Everyone feels down sometimes, but persistent feelings of discouragement make job search that much harder. One or more of the following may help.
- If you don’t already have several good recommendations in your LinkedIn profile, request some today from past bosses, direct reports, business partners and other business contacts, or from professors or instructors if you’re a recent graduate. (If you don’t have a LinkedIn profile, take a half hour right now and set it up, minimally. Then add more information later.) Receiving a recommendation feels great, not to mention that it impresses employers.
- Exercise a lot. As a mood lifter it’s been shown to be roughly as effective as antidepressants. It can also help you have more energy, look better and thus feel more confident.
- Get some support by joining a job search group like EDD’s Experience Unlimited, or by meeting regularly with a buddy who has a similar goal. Having a regular opportunity to report on your accomplishments and share resources can be motivating.
- Invest in a great resume, LinkedIn profile, cover letter and or interview coaching. Great job search tools and skills can be a huge boost to your confidence – and, of course, your results.

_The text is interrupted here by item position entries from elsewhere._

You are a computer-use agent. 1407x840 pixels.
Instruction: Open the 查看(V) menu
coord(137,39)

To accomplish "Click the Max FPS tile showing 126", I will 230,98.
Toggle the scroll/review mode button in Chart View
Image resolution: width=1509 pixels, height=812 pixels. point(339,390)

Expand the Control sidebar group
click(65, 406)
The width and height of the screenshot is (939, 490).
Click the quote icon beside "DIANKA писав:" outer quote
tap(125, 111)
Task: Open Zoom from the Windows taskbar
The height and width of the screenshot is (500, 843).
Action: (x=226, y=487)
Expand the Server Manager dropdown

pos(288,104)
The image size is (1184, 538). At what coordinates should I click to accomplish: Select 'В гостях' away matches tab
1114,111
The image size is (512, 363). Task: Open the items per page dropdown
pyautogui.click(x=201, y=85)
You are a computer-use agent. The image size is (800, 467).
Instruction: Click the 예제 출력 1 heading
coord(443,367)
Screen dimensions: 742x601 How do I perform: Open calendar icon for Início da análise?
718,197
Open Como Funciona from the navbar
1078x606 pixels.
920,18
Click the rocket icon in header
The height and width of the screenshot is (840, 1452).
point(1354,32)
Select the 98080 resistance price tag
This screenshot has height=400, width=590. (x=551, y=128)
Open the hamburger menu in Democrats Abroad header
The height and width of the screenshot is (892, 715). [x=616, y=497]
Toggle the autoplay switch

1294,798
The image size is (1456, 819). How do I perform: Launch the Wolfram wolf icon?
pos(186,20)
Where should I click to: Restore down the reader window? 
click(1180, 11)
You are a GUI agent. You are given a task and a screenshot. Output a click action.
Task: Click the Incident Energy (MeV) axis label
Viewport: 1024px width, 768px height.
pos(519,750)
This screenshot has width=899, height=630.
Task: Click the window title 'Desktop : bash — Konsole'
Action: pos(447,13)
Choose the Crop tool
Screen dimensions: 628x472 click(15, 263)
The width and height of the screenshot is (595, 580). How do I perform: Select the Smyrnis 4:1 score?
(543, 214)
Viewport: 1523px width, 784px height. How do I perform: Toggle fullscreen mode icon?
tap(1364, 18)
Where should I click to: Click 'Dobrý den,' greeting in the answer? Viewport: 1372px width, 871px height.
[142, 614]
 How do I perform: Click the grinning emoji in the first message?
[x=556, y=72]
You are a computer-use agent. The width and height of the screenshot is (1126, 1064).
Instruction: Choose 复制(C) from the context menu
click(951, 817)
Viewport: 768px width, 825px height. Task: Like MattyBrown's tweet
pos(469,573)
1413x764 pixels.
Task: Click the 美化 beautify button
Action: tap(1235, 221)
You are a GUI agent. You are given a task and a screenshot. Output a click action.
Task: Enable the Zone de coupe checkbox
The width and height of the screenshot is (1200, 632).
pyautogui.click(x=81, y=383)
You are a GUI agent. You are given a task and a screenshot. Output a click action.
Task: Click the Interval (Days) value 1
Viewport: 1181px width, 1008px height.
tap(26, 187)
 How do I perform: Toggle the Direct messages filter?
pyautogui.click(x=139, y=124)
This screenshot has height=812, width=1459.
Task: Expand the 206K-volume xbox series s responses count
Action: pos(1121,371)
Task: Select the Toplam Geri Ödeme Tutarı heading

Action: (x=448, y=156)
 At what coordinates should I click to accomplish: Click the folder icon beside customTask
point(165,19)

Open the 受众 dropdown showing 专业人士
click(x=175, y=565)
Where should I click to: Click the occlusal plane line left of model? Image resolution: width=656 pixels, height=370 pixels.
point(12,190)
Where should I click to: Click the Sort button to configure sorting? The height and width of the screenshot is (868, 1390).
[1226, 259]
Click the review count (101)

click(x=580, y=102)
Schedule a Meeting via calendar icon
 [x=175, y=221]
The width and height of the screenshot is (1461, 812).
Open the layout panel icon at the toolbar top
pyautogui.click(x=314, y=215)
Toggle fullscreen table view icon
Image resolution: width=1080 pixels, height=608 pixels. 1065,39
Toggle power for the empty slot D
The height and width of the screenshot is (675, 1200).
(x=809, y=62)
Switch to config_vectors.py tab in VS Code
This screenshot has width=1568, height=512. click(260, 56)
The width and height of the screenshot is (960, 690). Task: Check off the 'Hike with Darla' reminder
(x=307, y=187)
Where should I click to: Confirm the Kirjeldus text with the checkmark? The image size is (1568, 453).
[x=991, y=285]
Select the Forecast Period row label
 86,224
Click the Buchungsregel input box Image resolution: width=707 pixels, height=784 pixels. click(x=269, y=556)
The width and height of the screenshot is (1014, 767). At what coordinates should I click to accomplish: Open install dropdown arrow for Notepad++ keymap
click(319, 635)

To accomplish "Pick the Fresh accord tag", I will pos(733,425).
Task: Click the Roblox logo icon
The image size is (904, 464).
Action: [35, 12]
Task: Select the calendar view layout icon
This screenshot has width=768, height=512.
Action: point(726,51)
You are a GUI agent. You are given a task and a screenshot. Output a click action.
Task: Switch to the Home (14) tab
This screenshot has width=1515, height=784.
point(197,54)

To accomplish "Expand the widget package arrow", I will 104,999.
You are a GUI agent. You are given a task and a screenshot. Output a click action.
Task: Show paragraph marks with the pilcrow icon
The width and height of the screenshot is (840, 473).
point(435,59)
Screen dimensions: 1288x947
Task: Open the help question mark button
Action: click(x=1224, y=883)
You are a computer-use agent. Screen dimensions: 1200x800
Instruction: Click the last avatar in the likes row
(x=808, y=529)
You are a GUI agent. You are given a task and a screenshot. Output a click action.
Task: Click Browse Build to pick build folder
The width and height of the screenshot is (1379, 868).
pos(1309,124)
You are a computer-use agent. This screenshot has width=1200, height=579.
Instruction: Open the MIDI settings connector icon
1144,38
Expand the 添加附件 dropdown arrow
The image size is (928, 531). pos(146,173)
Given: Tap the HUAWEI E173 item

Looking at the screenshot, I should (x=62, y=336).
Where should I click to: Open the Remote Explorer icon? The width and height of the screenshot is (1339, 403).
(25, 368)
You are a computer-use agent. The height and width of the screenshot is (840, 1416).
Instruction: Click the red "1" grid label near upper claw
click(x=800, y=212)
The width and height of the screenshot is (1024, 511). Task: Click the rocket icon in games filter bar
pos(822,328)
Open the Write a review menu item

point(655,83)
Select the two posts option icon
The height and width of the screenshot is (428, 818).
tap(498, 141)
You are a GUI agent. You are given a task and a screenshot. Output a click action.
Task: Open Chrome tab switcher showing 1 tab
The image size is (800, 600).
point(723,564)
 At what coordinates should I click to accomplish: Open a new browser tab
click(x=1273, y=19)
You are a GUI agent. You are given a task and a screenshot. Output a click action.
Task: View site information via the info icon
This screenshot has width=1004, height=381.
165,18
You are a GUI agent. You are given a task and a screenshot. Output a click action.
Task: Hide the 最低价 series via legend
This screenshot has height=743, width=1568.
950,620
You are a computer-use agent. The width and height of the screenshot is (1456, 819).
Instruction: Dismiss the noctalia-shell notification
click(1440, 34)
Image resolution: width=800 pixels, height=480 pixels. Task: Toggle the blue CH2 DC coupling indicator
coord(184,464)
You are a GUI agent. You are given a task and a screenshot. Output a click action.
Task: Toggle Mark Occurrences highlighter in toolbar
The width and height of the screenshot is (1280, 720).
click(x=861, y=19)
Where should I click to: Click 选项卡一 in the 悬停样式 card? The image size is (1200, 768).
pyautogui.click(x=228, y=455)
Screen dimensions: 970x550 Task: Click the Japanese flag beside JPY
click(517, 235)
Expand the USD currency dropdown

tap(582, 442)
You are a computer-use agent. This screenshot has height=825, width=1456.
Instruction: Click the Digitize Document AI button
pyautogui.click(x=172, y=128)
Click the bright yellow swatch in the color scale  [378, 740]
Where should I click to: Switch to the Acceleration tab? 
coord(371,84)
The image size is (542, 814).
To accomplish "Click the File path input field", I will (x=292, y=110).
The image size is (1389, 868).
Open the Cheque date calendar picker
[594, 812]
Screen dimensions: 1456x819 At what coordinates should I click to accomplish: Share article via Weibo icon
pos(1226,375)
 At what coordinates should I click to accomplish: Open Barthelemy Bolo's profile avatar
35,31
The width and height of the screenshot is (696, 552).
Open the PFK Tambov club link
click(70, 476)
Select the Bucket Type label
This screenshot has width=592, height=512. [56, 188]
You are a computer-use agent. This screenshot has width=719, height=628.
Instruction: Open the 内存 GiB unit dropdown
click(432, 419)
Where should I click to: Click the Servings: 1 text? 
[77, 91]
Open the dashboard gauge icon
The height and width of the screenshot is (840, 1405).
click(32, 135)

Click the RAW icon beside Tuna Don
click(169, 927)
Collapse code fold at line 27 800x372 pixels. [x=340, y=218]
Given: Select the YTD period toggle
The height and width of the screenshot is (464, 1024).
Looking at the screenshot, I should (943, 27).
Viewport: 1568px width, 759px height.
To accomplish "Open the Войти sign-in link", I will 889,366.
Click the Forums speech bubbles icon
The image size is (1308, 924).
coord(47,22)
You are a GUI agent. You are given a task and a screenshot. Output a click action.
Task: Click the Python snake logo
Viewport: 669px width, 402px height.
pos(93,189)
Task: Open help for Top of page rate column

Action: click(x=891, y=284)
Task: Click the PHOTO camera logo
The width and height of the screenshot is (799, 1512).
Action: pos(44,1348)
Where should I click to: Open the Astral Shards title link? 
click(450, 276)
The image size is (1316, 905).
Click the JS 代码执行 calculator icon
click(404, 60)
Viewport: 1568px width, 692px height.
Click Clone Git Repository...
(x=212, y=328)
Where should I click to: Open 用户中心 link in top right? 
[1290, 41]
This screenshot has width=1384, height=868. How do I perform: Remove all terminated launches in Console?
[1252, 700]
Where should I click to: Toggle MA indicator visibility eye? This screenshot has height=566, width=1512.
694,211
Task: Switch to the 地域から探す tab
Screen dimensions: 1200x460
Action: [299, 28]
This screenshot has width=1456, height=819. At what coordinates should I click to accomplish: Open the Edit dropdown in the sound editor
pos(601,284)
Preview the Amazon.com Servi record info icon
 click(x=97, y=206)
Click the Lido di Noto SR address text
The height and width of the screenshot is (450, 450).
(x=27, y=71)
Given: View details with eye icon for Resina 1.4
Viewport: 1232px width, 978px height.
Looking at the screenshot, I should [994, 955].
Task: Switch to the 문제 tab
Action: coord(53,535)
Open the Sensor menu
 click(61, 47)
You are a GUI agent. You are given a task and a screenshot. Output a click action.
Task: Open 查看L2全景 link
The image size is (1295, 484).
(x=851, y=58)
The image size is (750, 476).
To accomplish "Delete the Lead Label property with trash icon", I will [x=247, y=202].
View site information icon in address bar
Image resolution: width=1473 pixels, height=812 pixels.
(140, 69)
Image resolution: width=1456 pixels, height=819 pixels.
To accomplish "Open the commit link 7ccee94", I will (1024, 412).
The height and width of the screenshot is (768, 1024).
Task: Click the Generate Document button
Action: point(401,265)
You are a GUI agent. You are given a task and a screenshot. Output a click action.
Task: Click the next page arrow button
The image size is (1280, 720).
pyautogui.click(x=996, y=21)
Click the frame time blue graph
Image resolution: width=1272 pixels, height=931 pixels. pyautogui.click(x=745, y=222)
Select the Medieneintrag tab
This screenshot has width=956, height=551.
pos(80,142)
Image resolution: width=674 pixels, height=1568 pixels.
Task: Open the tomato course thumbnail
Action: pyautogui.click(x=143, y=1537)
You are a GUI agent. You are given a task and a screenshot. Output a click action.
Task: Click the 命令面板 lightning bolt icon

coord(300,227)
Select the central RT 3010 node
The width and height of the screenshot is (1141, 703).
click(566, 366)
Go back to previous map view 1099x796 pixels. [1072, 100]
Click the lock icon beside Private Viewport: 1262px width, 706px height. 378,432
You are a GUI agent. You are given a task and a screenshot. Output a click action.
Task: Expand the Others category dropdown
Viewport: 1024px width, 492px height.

- Work hard at your search – get around to something you’ve been putting off – and then reward yourself by doing something you enjoy. Don’t skip that part.
- Start free-lancing, either in your own field or something else that will teach you some relevant skills. You’ll make a few bucks, make connections, gain some experience to fill the gap in your resume, and it may well help you get a new job.
If you find yourself seriously burdened by negative feelings while you’re job hunting, it may help to read an excellent self-help book. My favorite by far is an old but still completely relevant book entitled Rapid Relief from Emotional Distress: A New, Clinically Proven Method for Getting Over Depression & Other Emotional Problems Without Prolonged or Expensive Therapy.
Take care of yourself and persevere!